In this very personal essay, Catherine Mayer remembers her friend Michael Hutchence, and wonders if our hunger for celebrity gossip is debasing our society
These days I know lots of dead people, but 20 years ago my ghosts were few and elderly. Then, on 22 November 1997, Michael Hutchence died, the first close friend of my age to do so.

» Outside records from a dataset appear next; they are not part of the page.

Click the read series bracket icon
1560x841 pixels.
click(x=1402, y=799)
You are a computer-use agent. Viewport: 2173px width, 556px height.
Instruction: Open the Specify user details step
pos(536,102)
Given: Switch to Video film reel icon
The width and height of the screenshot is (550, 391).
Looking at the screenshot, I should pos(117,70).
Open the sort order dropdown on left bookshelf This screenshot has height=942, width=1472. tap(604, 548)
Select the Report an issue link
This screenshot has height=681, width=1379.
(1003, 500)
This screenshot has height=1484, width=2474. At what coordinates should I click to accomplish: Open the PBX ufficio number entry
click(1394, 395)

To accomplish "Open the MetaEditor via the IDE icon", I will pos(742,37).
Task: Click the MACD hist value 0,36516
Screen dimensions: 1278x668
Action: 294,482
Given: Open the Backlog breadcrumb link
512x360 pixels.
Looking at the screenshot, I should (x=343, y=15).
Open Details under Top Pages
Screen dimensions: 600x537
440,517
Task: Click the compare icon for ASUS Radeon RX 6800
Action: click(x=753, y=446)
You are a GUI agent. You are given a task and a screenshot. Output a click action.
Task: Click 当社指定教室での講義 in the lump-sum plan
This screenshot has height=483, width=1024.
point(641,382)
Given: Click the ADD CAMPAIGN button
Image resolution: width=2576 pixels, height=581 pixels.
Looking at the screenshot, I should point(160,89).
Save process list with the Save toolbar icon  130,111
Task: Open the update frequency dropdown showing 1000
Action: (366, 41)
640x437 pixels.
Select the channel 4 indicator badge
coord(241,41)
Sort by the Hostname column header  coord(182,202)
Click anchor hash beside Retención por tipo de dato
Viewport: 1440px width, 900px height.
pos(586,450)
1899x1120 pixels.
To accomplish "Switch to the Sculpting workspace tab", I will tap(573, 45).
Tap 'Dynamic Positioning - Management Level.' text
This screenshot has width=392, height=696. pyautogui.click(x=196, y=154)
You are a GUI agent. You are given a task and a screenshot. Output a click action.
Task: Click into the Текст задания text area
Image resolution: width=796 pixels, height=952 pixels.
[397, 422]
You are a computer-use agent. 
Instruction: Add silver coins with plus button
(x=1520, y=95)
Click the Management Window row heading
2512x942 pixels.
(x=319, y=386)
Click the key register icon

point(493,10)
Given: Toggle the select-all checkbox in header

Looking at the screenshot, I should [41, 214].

Grief doesn’t always manifest in tears and pain. For months afterwards, numb and fizzing with a demented energy, I strolled into walls and tripped over paving stones. The bruises multiplied as if my body was trying to tell me:” This hurts; this really hurts .”
Michael’s death also began to crystallise my malaise about renown and our relationship with it.
Eleven weeks earlier, photographers had pursued a vehicle into a tunnel in Paris, then stopped to take pictures of its dead and succumbing occupants. In the manner of her death, Diana the hunted seemingly left the media nowhere to hide from its culpability. In truth the events enabled a false distinction between mass-market press and the rest of my profession. As Michael’s friend, I had direct experience of the excesses of the paparazzi and the tabloids who paid them. I recollect trying to drive his Jeep with a photographer draped across the bonnet, firing a flashing firearm straight into my eyes in his efforts to capture an image of Michael huddled with Paula Yates in the back seat, attempting to shield their newborn- their tiny, new newborn.
Yet as a journalist- and a consumer of celebrity news- I couldn’t ignore the ways in which print journalists right across the spectrum, from red-top to broadsheet, falsified Michael. It wasn’t just about the mixture of sloppiness and invented detail, or even the crass reinforcement of every conceivable stereotype about masculinity and boulder stars. Their reports concealed toxic narrations that played out in unexpected routes after Michael’s death and define me wondering about the wider effects of celebrity culture.